- [PAGE EXCERPT]:
2. The method of claim 1, wherein each search result is selected from the group consisting of (i) a URL, (ii) a domain portion of a URL, (iii) a host portion of a URL, (iv) a host and path portion of a URL, (v) a set of key terms associated with a URL, and (vi) metadata associated with a URL.

3. The method of claim 1, further comprising generating third search results in response to receiving the one or more second search queries from a remote device, wherein the third search results are selected with reference to the categories associated with the one or more second search queries, and transmitting the third search results to the remote device for display.

4. The method of claim 3, wherein the third search results comprise one or both of organic search results or sponsored search results.

5. The method of claim 1, further comprising selecting advertisements in response to receiving the one or more second queries from a remote device with reference to the categories associated with the one or more second queries, and transmitting the advertisements to the remote device for display.

6. The method of claim 1, wherein the second search queries comprise a history of search queries performed for a user, and further comprising associating one or more categories with the user with reference to the categories associated with the one or more second search queries.

7. The method of claim 1, further comprising selecting advertisements to display on a website based on the categories and weights assigned to the website located among the first search results.

8. A system for assigning categories to search queries comprising one or more computing devices configured to: obtain first search queries with associated categories; obtain first search results responsive to the first search queries; assign each first search result a set of categories comprising the categories associated with the first search queries to which the search result was responsive; assign a weight to each category in each set of categories based on a frequency with which the corresponding first search result appeared in response to the first search queries; obtain second search results responsive to one or more second search queries; associate one or more categories with the second search queries with reference to the categories and weights assigned to the first search results found among the second search results.

9. The system of claim 8, wherein each search result is selected from the group consisting of (i) a URL, (ii) a domain portion of a URL, (iii) a host portion of a URL, (iv) a host and path portion of a URL, (v) a set of key terms associated with a URL, and (vi) metadata associated with a URL.

10. The system of claim 8, wherein the one or more computing devices are further configured to generate third search results in response to receiving the one or more second search queries from a remote device, wherein the third search results are selected with reference to the categories associated with the one or more second search queries, and transmit the third search results to the remote device for display.

11. The system of claim 10, wherein the third search results comprise sponsored search results.

12. The system of claim 8, wherein the one or more computing devices are further configured to select advertisements in response to receiving the one or more second queries from a remote device with reference to the categories associated with the one or more second queries, and transmit the advertisements to the remote device for display.

13. The system of claim 8, wherein the second search queries comprise a history of search queries performed for a user, and wherein the one or more computing devices are further configured to associate one or more categories with the user with reference to the categories associated with the one or more second search queries.

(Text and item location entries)
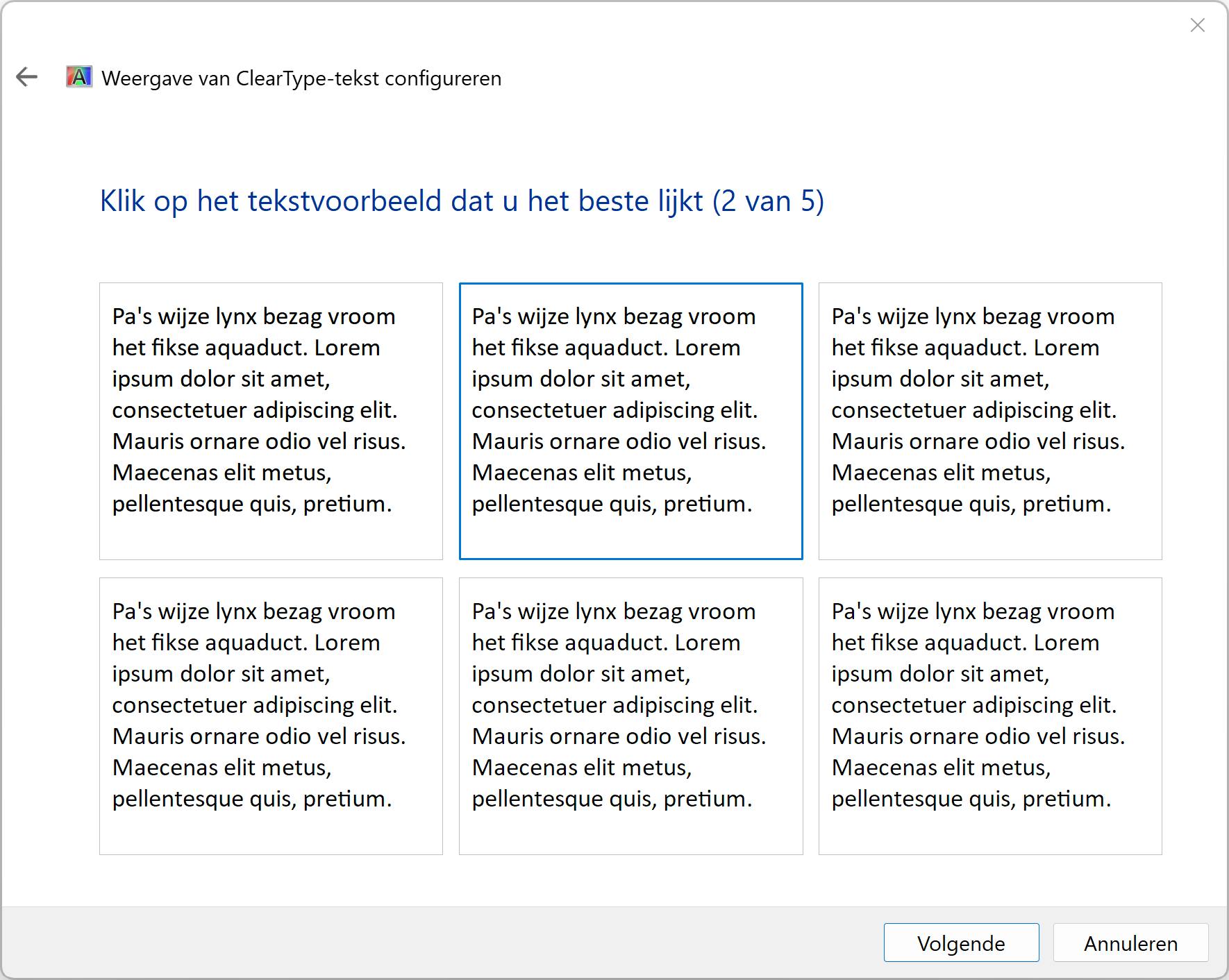Select the bottom-left text sample
Viewport: 1229px width, 980px height.
tap(271, 716)
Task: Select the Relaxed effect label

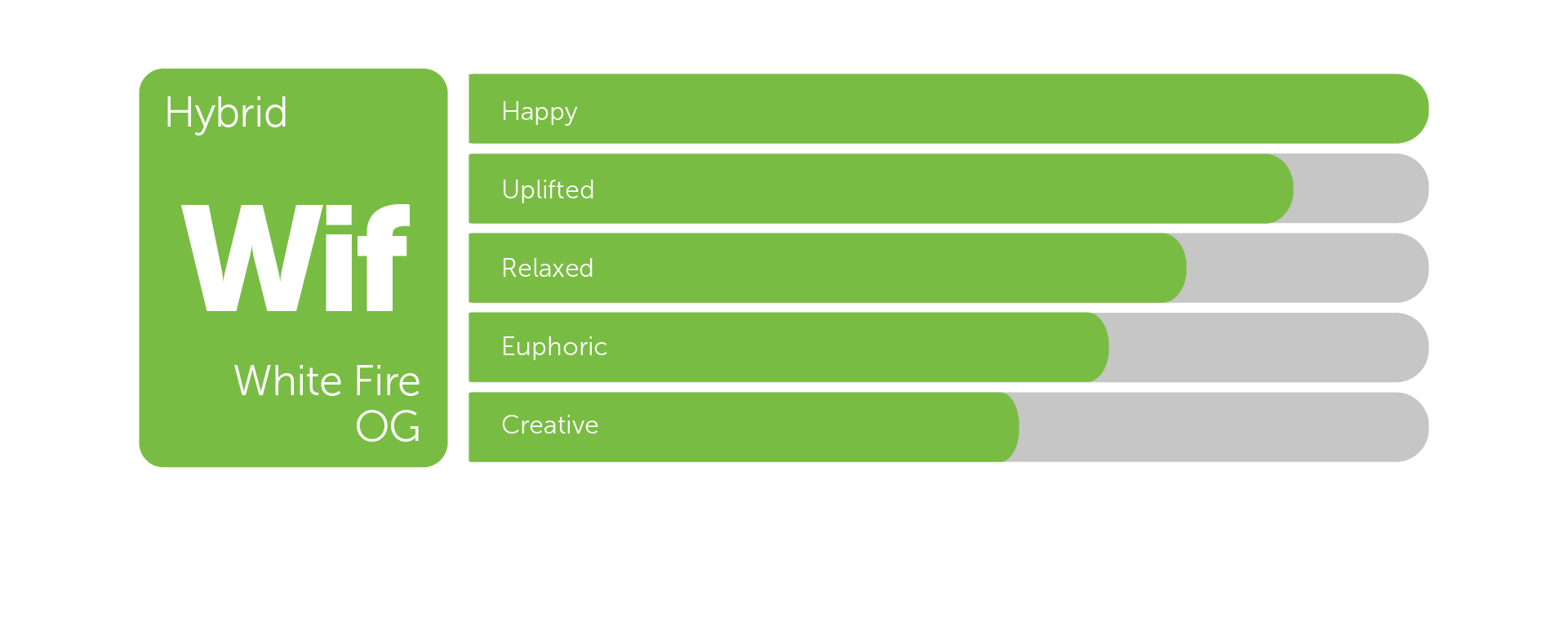Action: click(547, 268)
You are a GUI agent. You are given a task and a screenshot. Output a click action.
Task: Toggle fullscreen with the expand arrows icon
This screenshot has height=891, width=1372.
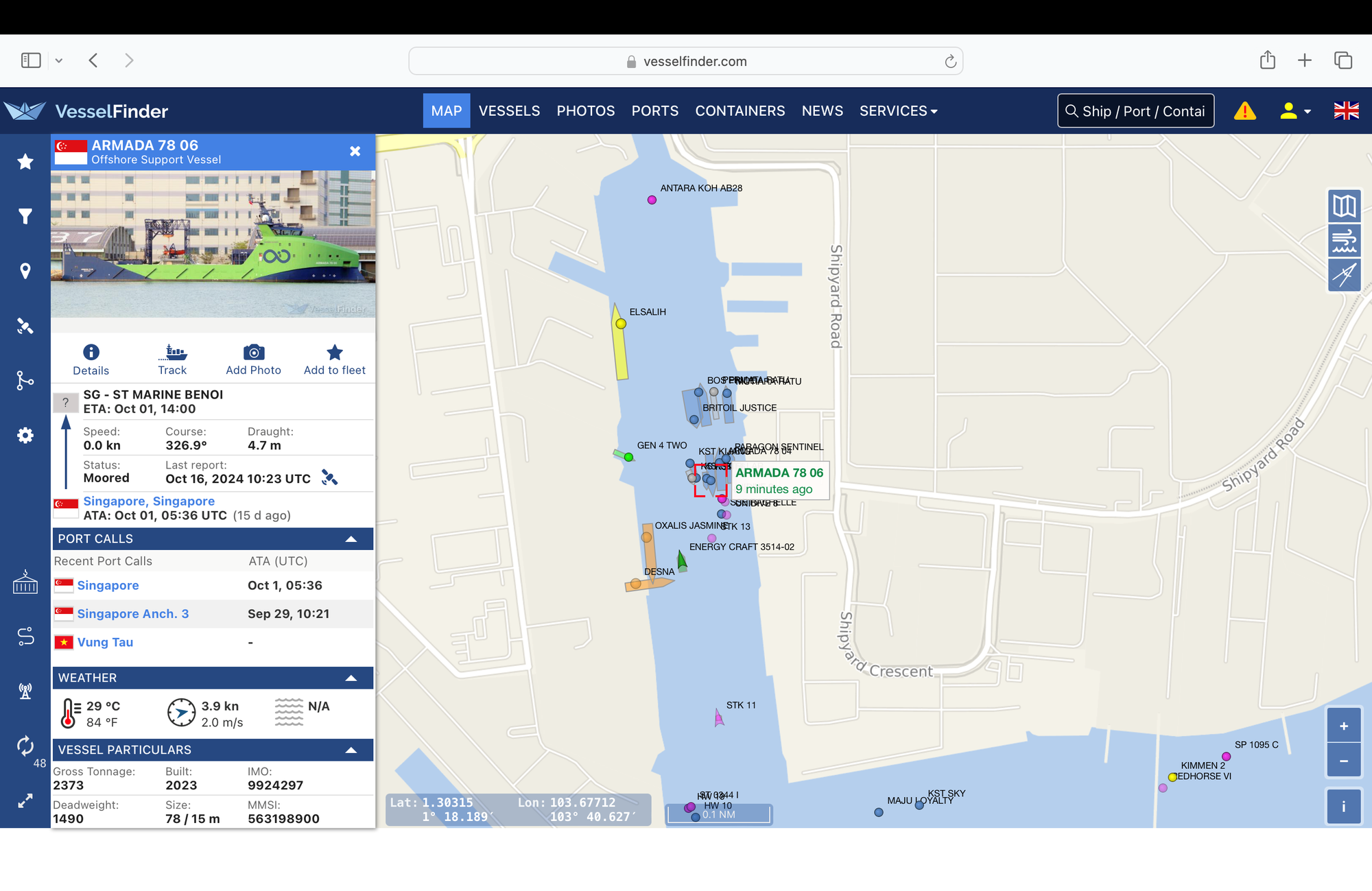tap(25, 800)
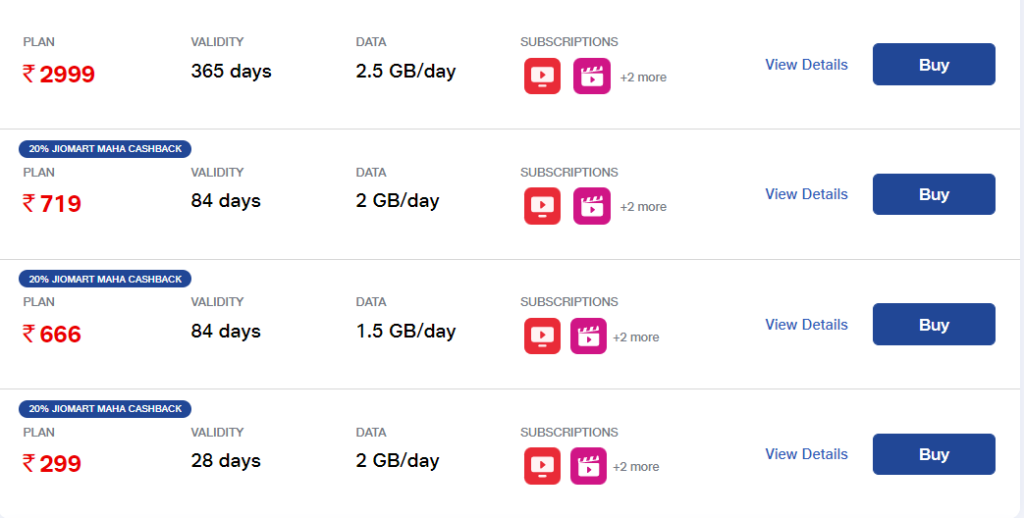This screenshot has height=518, width=1024.
Task: Select JioTV icon in ₹719 plan
Action: point(542,206)
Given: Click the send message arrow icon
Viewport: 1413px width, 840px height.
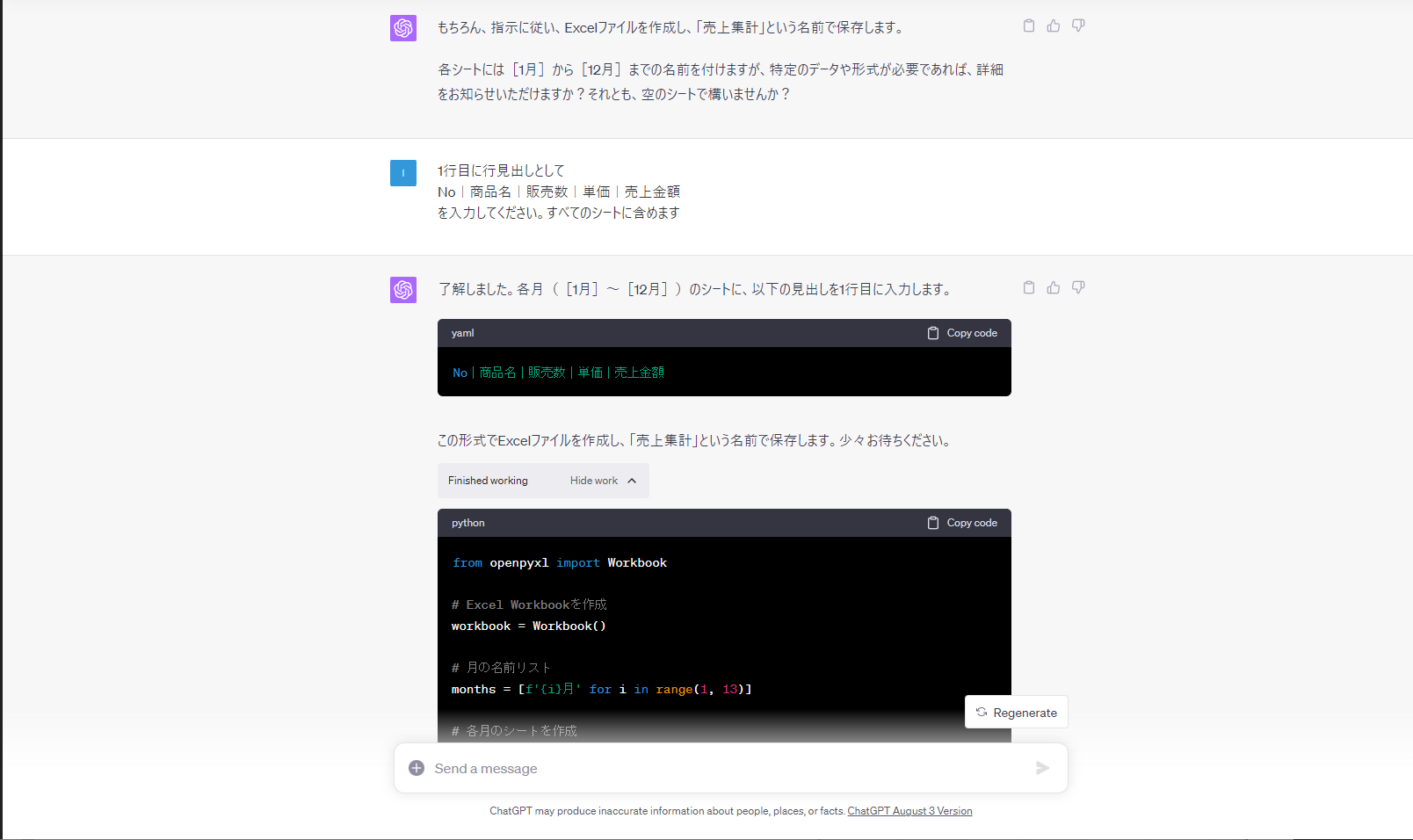Looking at the screenshot, I should pos(1043,768).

- [WHAT THIS EXERCISE ASKS]:
1 – Answer these questions about the patent claims:
(a) According to claim 4, what can the third search results comprise?
(b) In claim 7, where are the advertisements displayed?
(c) In claim 8, what is the weight for each category based on?
2 – List every option in the group that each search result is selected from, according to claim 2 of the patent claims.
Nothing in the listing is needed here.

- [RESPONSES BY TASK]:
1 –
(a) One or both of organic search results or sponsored search results.
(b) On a website.
(c) A frequency with which the corresponding first search result appeared in response to the first search queries.

2 –
A URL
A domain portion of a URL
A host portion of a URL
A host and path portion of a URL
A set of key terms associated with a URL
Metadata associated with a URL